What I'll revisit before next class:
Problem 1 — Garden bed with pond
Set up. We need the annular area between the pond (r = 1.2 m) and the garden edge (R = 4.5 m), then multiply by the turf rate.
(i) Total garden area = π(4.5)² = 20.25π m².
(ii) A = π(4.5² − 1.2²) = π(20.25 − 1.44) = 18.81π m² ≈ 59.10 m².
(iii) Cost = 59.10 × $14.50 = $856.95 ≈ $857. (Round to the nearest dollar as the question states.)
Problem 2 — Cricket fielding wedge
Set up. Sector area uses the fraction θ/360 of πr² with r = 25 m and θ = 60°.
(i) A = (60/360) × π × 625 = ⅙ × 625π = 625π/6 m².
(ii) 625π/6 = 327.249... ≈ 327 m².
(iii) The second sector is twice the first. The radius is unchanged, so only the fraction θ/360 matters: 120/360 = 2 × 60/360.

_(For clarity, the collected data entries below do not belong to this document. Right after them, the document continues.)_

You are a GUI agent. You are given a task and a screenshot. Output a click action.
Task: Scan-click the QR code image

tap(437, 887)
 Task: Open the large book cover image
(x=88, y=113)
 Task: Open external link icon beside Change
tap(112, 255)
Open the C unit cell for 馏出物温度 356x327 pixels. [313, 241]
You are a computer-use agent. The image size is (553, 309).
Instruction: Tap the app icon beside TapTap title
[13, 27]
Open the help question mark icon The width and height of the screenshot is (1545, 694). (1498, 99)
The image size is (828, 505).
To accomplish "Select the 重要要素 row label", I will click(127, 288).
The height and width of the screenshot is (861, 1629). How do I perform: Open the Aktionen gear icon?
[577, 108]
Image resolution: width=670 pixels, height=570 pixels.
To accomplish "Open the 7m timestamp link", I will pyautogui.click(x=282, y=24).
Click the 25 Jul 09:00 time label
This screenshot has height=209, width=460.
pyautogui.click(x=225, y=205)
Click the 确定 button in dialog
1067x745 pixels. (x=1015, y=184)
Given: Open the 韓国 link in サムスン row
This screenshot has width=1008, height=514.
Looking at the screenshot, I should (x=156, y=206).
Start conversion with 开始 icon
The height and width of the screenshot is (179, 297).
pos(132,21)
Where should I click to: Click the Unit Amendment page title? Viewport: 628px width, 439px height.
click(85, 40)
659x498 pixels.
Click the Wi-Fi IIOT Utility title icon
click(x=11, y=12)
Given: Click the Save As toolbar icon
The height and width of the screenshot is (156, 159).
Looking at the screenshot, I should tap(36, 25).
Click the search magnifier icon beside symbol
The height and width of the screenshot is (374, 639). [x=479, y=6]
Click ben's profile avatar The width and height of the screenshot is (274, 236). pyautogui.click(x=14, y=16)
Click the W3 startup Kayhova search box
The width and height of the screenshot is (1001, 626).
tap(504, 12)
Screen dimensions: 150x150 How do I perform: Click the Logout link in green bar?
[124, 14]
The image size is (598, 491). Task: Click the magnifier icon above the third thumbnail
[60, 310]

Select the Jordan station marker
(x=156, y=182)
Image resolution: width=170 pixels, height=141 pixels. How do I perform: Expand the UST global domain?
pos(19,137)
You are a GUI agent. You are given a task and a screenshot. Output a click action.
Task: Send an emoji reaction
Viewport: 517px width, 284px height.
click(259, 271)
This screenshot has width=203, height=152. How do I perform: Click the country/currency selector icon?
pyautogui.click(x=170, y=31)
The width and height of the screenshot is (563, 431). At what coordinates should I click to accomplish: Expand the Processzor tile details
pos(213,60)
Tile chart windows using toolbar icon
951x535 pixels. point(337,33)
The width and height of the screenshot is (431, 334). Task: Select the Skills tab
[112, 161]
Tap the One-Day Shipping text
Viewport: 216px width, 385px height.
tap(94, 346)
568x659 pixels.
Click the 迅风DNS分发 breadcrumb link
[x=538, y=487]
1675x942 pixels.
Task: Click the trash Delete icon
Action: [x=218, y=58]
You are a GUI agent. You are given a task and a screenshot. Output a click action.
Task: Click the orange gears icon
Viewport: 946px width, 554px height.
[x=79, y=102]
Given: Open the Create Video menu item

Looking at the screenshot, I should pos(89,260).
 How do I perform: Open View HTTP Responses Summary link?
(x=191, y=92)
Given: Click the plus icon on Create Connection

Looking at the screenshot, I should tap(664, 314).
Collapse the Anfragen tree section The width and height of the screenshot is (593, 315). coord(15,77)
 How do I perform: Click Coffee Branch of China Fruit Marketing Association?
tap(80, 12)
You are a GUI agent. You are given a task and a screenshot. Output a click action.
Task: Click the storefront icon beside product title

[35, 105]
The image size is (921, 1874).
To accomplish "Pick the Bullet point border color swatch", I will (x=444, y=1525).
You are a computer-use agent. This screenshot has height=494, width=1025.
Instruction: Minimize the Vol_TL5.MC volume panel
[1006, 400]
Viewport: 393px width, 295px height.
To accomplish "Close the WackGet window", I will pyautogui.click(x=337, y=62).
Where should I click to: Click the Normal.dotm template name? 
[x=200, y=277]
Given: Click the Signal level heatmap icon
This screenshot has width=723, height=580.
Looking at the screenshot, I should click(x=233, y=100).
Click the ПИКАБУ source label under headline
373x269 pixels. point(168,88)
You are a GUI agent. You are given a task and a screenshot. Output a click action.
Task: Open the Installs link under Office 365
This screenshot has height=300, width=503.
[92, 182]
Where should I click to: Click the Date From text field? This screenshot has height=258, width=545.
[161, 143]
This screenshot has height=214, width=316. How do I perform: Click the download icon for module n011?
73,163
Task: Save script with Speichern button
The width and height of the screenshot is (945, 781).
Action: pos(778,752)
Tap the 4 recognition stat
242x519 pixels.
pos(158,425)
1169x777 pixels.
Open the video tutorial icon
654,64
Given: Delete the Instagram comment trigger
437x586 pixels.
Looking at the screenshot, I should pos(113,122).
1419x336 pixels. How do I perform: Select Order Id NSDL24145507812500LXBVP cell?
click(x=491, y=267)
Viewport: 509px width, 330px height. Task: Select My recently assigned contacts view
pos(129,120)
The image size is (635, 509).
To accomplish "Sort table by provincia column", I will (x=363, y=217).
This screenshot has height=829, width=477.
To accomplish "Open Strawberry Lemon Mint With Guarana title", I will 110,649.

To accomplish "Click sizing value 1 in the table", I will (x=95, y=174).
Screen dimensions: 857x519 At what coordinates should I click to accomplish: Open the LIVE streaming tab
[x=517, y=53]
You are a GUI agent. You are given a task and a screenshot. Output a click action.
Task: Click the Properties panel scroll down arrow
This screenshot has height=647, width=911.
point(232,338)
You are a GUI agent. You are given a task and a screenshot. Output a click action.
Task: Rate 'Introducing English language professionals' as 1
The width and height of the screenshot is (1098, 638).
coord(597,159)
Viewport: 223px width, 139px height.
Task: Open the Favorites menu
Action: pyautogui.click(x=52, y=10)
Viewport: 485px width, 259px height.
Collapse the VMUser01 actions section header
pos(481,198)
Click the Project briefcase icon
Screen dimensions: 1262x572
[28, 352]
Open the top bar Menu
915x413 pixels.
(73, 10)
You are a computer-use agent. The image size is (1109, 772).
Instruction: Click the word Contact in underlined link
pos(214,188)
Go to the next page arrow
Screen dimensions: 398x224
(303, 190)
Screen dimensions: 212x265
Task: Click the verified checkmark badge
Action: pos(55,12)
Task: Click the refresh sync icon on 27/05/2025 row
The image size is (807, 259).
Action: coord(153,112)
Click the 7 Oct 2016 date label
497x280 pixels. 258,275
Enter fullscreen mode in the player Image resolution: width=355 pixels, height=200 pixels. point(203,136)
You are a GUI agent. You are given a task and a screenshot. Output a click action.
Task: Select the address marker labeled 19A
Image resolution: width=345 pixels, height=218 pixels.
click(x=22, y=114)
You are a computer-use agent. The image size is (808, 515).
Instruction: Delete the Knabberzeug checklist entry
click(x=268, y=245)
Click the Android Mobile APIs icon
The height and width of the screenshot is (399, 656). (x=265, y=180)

Problem 3 — Triangular paddock
Set up. Two sides and the included angle — use A = ½ab sin C.
(i) A = ½ × 180 × 220 × sin 75° = 19 800 × 0.96593... = 19 125.4... ≈ 19 125 m².
(ii) 19 125 / 10 000 = 1.91 hectares (2 d.p.).
(iii) Seed cost = 1.91 × $45 = $85.97... ≈ $86. (Use the unrounded 1.9125... for accuracy: 1.9125 × 45 = $86.06; either $86 accepted.)
Problem 4 — Equilateral logo
Set up. Triangle area uses sine area rule with sides 12, 12 and included angle 60°. Three sectors at the vertices share radius 4 cm and angle 60°.
(i) Triangle: A = ½ × 12 × 12 × sin 60° = 72 × (√3/2) = 36√3 cm² ≈ 62.35 cm².
(ii) One sector = (60/360) × π × 16 = ⅙ × 16π = 8π/3. Three sectors = 8π cm². (The three 60° angles total 180° = half a circle.)
(iii) Shaded = 36√3 − 8π ≈ 62.3538 − 25.1327 ≈ 37.22 cm². The shaded logo area is approximately 37.22 cm².
Problem 5 — Shade sail
Set up. Square area minus quarter-circle area, then round up because the supplier won't sell partial m² and short fabric leaves a hole.
(i) Square area = 6² = 36 m².
(ii) Sector (θ = 90°, r = 6): A = ¼ × π × 36 = 9π m² ≈ 28.27 m².
(iii) Remaining = 36 − 9π ≈ 36 − 28.27 = 7.73 m². Rounded up to next whole m² = 8 m². You round up because rounding down to 7 m² would mean ordering less fabric than the sail needs — the sail wouldn't fit.